The outgoing US administration is doubling down on its support for Guyana in the dispute, exposing another flank in its campaign to force Venezuelan president Nicolas Maduro out of power. The commander of the US Southern Command Craig Faller arrives in Guyana today for a three-day visit, following the start of joint US-Guyana coast guard exercises on 8 January. Acting assistant secretary of state Michael Kozak yesterday reaffirmed US support for Guyana's stance.
On 9 January, Maduro vowed to "reconquer" the disputed Essequibo province, which makes up the western two-thirds of Guyana. The key portion of Venezuela's territorial claim lies offshore, where ExxonMobil is ramping up development of the 120,000 b/d Liza oil field and exploring nearby acreage. Part of the Stabroek block that encompasses Liza is in the disputed territory.
Guyanese president Irfaan Ali rejected Maduro's claim as "a legal nullity," adding that Guyana has "always chosen a path of peaceful resolution of the Venezuelan issue within international law."
Venezuela and Guyana have never agreed on their border, and Venezuelan maps routinely show the "Guayana Esequiba" as part of Venezuelan territory. The festering 120-year-old border dispute is a legacy of British colonialism in Guyana in the late 19th century.
The new flare-up coincides with the 5 January installation of a new government-controlled National Assembly in Caracas, replacing the opposition-controlled legislature that is still recognized by the US and other countries as Venezuela's legitimate legislative body.
In one of its first moves, the controversial new assembly on 7 January rejected an 18 December decision by the UN Court of Justice (ICJ) that it will hear Guyana's case seeking validation of its border with Venezuela. The ICJ will decide on 15 January a schedule for the hearing of the case, Guyana's agent to the court Carl Greenidge said 26 December.
Venezuela is united "to fight against the dispossession of a territory that always belonged to Venezuela," Maduro said.

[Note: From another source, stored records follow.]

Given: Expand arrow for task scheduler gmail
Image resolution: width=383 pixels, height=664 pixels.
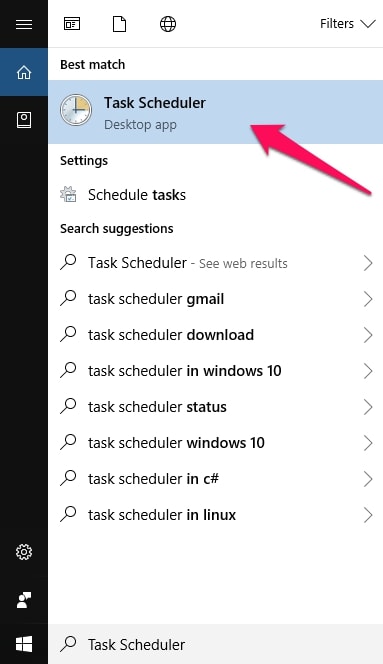Looking at the screenshot, I should coord(368,299).
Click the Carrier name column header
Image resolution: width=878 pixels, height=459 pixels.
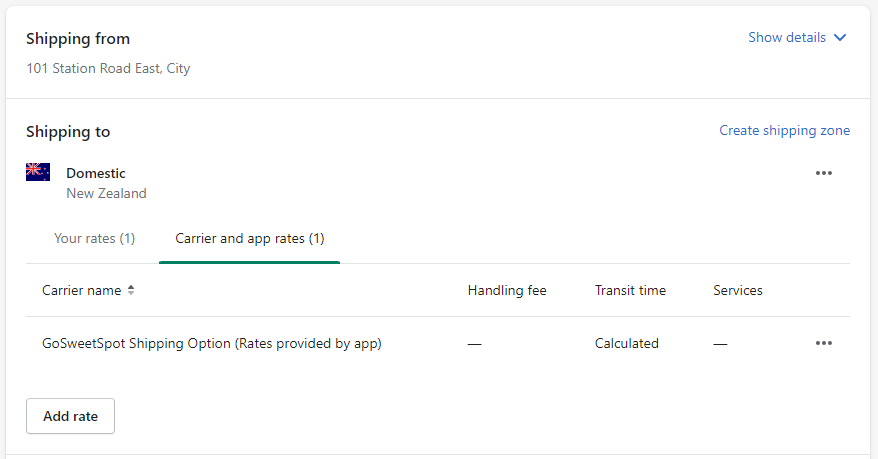coord(82,291)
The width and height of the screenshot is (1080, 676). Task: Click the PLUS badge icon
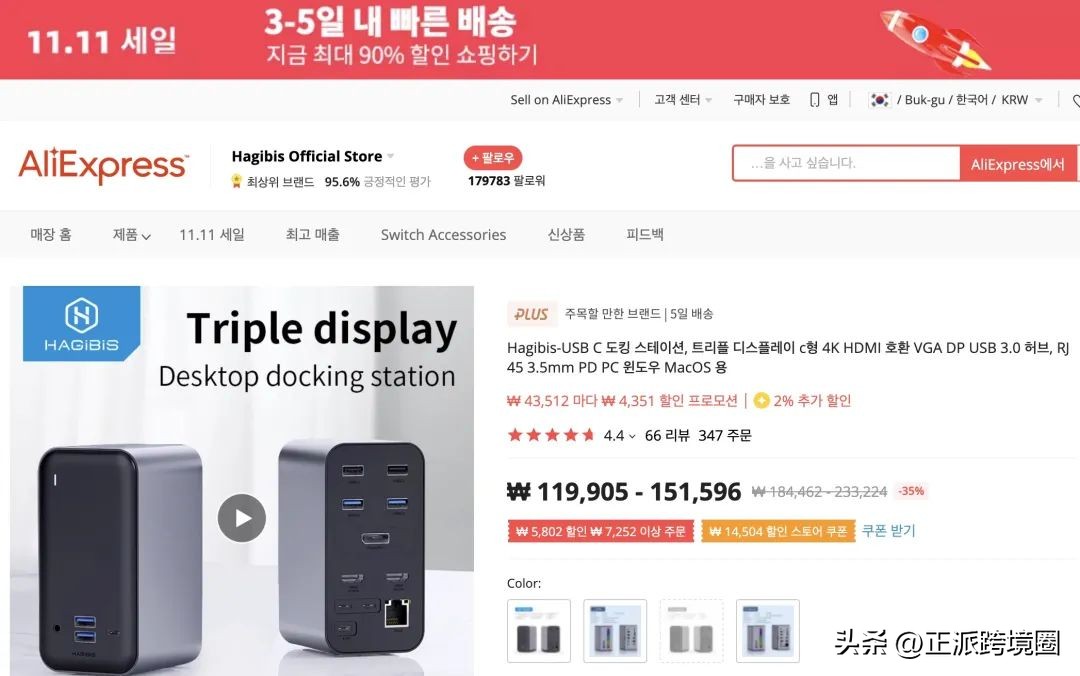click(530, 314)
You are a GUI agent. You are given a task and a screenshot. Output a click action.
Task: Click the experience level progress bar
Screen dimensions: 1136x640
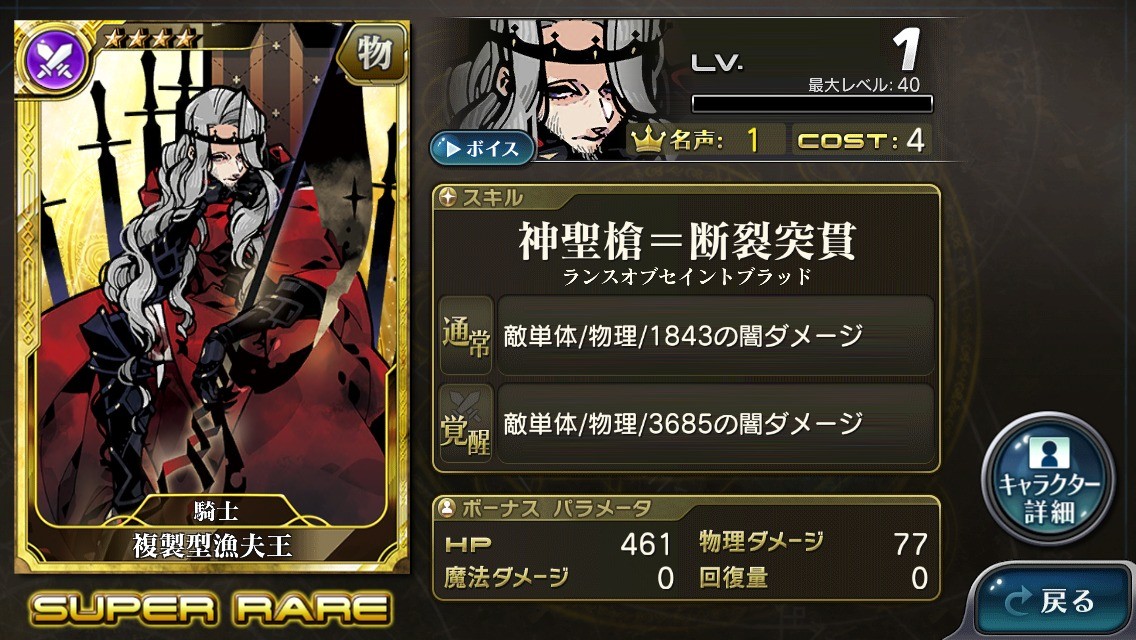point(812,104)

Venezuela's sovereign claim to the Essequibo is a rare point of unity between the government and the US-backed opposition, which blames Maduro for ceding to Guyana's de facto control over the territory.
Maduro earlier called for the dispute to be settled through bilateral talks as "only sovereign states can bring us closer to a solution to the controversy."

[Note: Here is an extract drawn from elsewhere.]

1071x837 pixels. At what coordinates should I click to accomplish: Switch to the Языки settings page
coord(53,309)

"We reject the ICJ's decision. We are determined to defend our Esequiba," Maduro said.
Guyana has never made any statements "regarding the continuing inflammatory remarks emanating from the government and other parties in Venezuela, except to continue to affirm our nation's sovereignty and territorial integrity," said Ali, who took office in August 2020 following a months-long political impasse in Georgetown.
In 2013, when Maduro rose to power, Venezuela's navy briefly seized a research vessel working in the Roraima block under contract from US independent Anadarko. And in December 2018, ExxonMobil suspended seismic surveys on a part of Stabroek after a research vessel it contracted was approached by a Venezuelan navy ship. ExxonMobil said the incident would not interrupt its long-term drilling and development operations. The US major forecasts 750,000 b/d of oil production from Guyana in 2026, surpassing Venezuela's current output of less than 400,000 b/d.
The head of Guyana's army said in November 2020 that foreign forces will never again be allowed to "target" the country's oil exploration and production operations. Guyana's military recently ordered one of two US helicopters which will be used "to strengthen its homeland defense," US security cooperation agency DSCA said in October.